Windows Mobile “basically mimics a little computer with a little start menu,” said Greengart. “It’s highly logically organized, so it’s very easy to get around. The learning curve is fairly minimal for anyone who’s ever used a Windows PC, but at the same time it’s not that exciting.”

To make it more so, especially on touchscreen phones, companies like Samsung and HTC have added overlays, or “skins,” to Windows Mobile that make it more user-friendly for touch applications.

Windows Mobile 6.1 has some improvements over 6.0, including a better home screen, and is more stable in terms of fewer crashes or freezes, Greengart.

“The big question is what kind of update Microsoft will do with it in 2009,” he said. “In the past they have shown versions of Windows Mobile that are much more consumer friendly.”

Image: Palm Centro
Palm
A new Palm operating system may be announced next month.

Palm
The Palm operating system’s icon-based home screen was around long before Apple did the same with the iPhone.

“One of Palm’s best qualities is its simplicity and its personal information management applications,” said Greengart. “The Palm OS is still the easiest operating system to add a calendar appointment to.”

But Palm's operating system has been losing market share, mainly to RIM and Apple. The Palm OS is about to get a major re-do called “Nova.”

It’s not known whether Nova, based on Linux, will be able to put Palm back on the smartphone map.

Nova “seems to be Palm’s last-ditch efforts in this space,” said Burden. “We don’t know what it will look like. I suspect it will be a platform that is not only for mobile phones, but for Internet devices and netbooks,” smaller laptops that focus on Web browsing and e-mail.

Android
Backed by Google and the Open Handset Alliance, there’s only one phone right now that uses Android, the T-Mobile G1. But in the months ahead, there are going to be others coming to market that rely on Android, an open-source operating system based on Linux.

An update to the operating system called “cupcake,” due out next year, will improve e-mail, Web browsing and phone functionality, as well as a host of fixes to the operating system.

At this point, Android is very much viewed as “the Google phone.” In order to use the G1, for example, you have to have a Gmail e-mail account.

“If you live online with Google, you use Gmail, Google Maps, Calendar and do a lot of Google searches, you’re really going to like Android because all those things are built into the OS from the outset,” said Greengart.

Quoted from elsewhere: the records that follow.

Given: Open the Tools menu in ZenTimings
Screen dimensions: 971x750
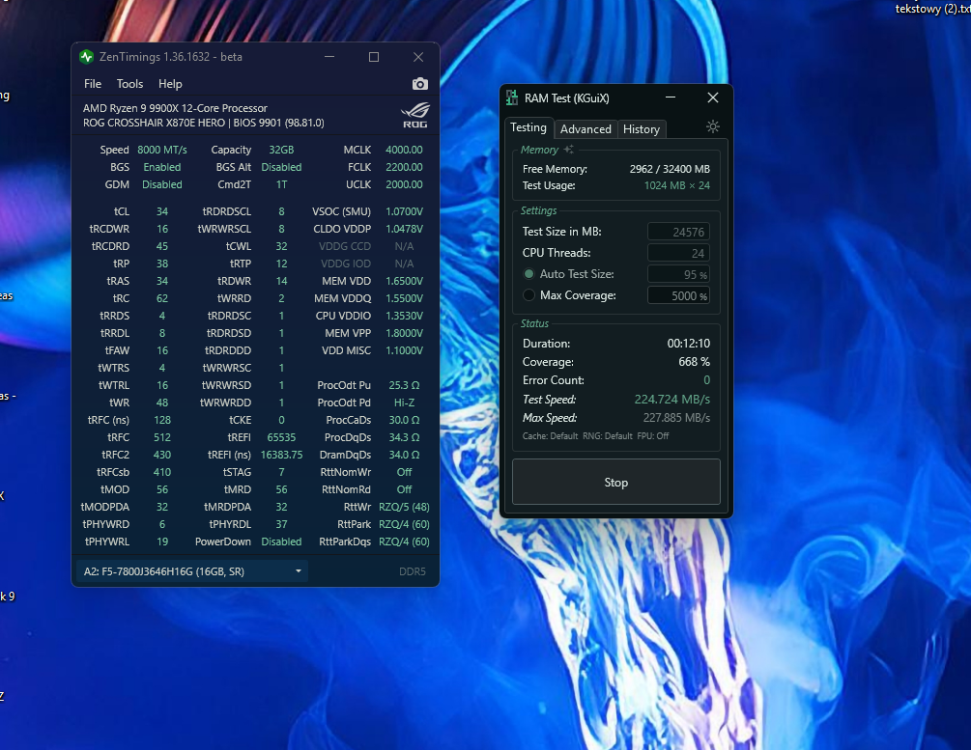Looking at the screenshot, I should (x=130, y=84).
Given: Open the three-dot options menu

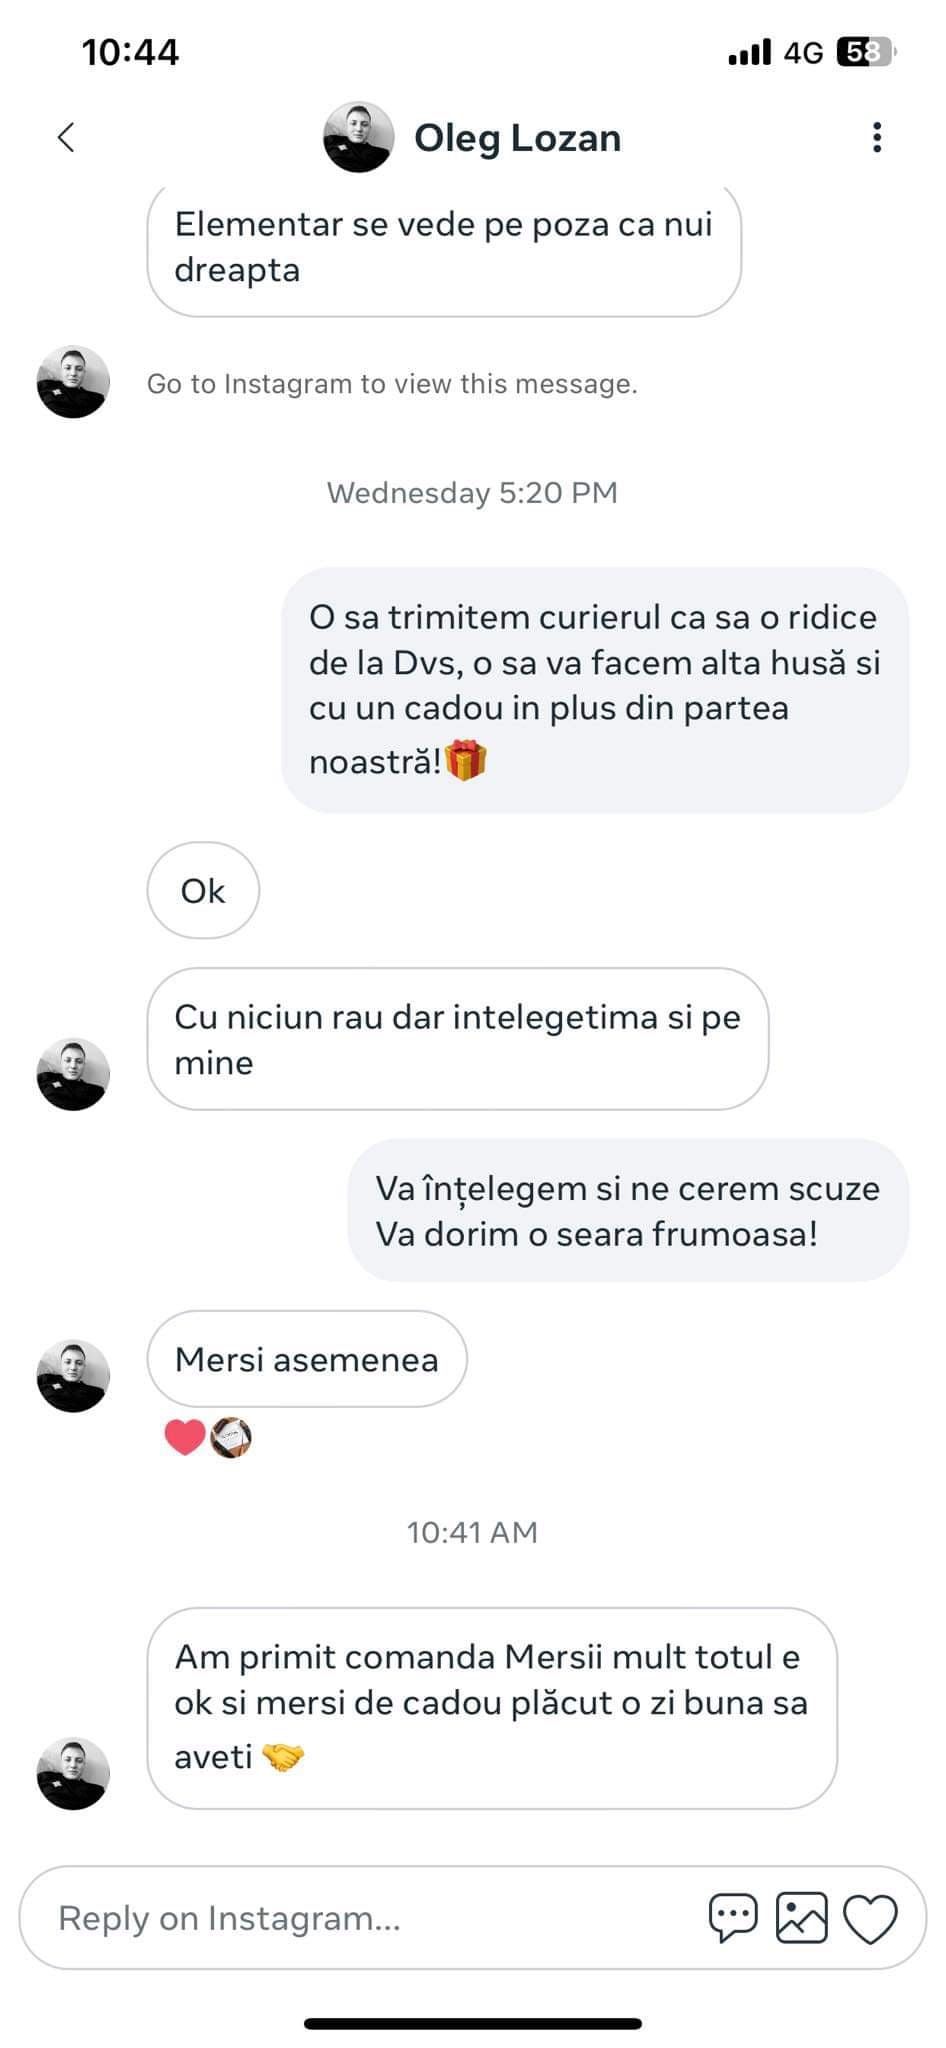Looking at the screenshot, I should 876,137.
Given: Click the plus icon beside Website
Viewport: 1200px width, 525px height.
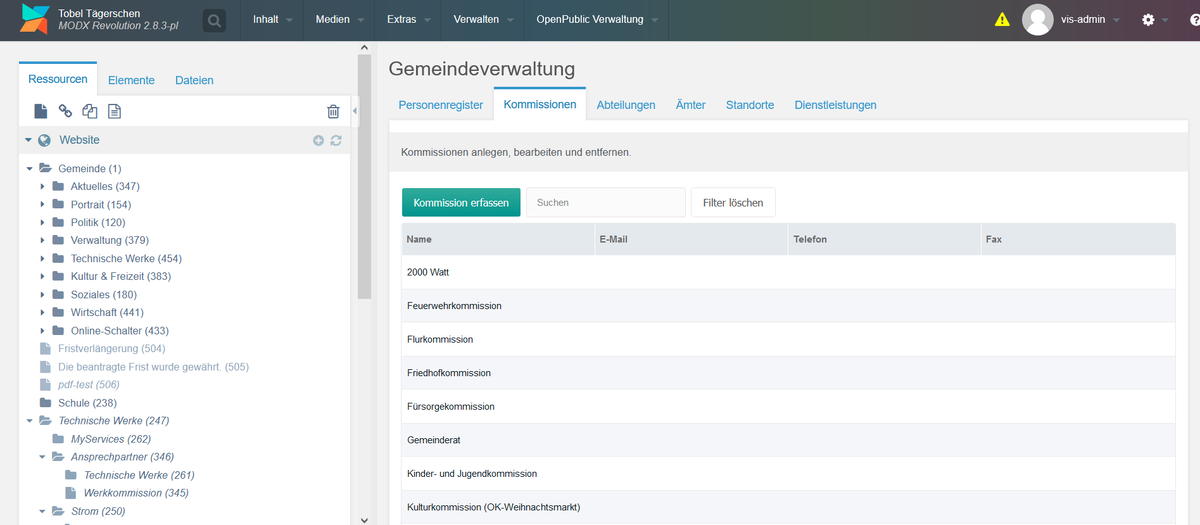Looking at the screenshot, I should coord(318,141).
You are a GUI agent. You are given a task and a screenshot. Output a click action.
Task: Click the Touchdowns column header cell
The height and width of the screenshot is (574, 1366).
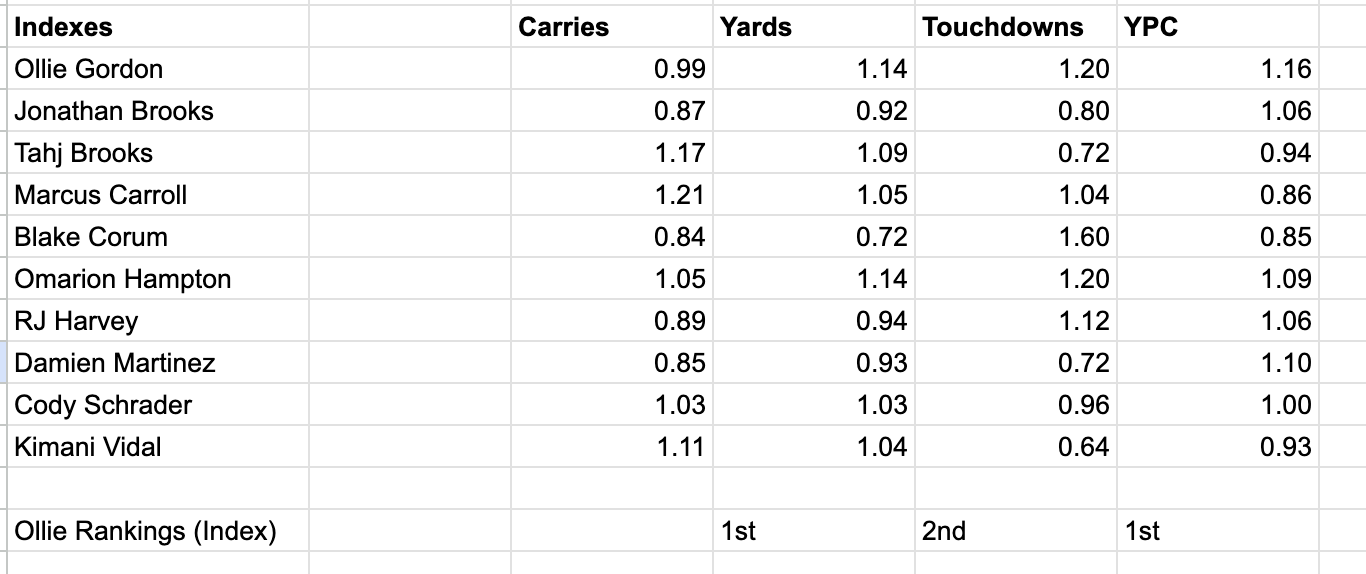1002,27
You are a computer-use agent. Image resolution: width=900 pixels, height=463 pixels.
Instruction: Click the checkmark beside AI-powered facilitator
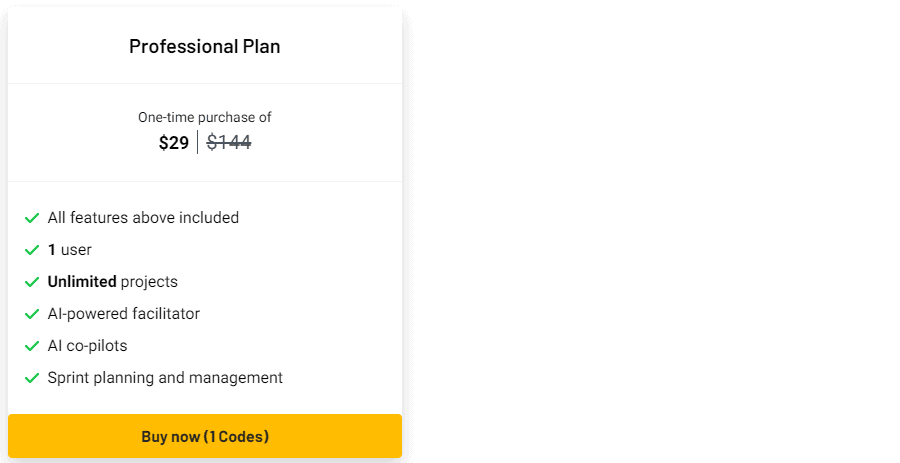point(32,314)
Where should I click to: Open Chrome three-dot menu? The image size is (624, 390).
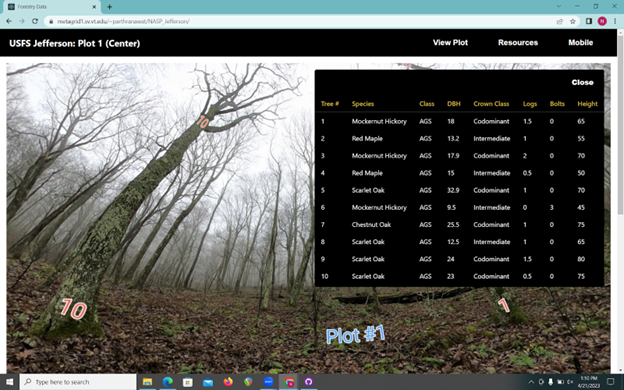[615, 21]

If you want to get your Outlook work e-mail, though, there are no programs yet for Android that will let you do so.

Linux
Mobile Linux has multiple flavors, as is appropriate for an open-source operating system. You won’t necessarily see Linux mentioned as a phone’s operating system. Motorola, for example, sells a lot of mobile Linux phones.

“They don’t give you any way to add applications to them, or to synchronize with a PC, either,” said Greengart. “The consumer smartphone experience, which usually includes mobile e-mail and some sort of PC synchronization, is absent from these devices.”

Symbian
Symbian, like Linux, isn’t necessarily marketed as part of a phone; it’s very much an under-the-hood operating system, purring away without too much bother.

“The reason why it was so successful in the early days of smartphones is because Nokia was putting it into mobile phones and de-emphasizing that these phones had operating systems in them,” said Burden of ABI Research.

“People buying these phones just thought they were buying a better camera phone, or whatever, and not realizing they were necessarily buying a smartphone. That says a lot about the simplicity of that operating system.”

Symbian’s popularity “stems in large part from some exceptional products made by Nokia,” Greengart said. There are other companies that have licensed Symbian, including Samsung, Motorola and Sony Ericsson, “but Nokia ships the lion’s share of Symbian smartphones,” he said.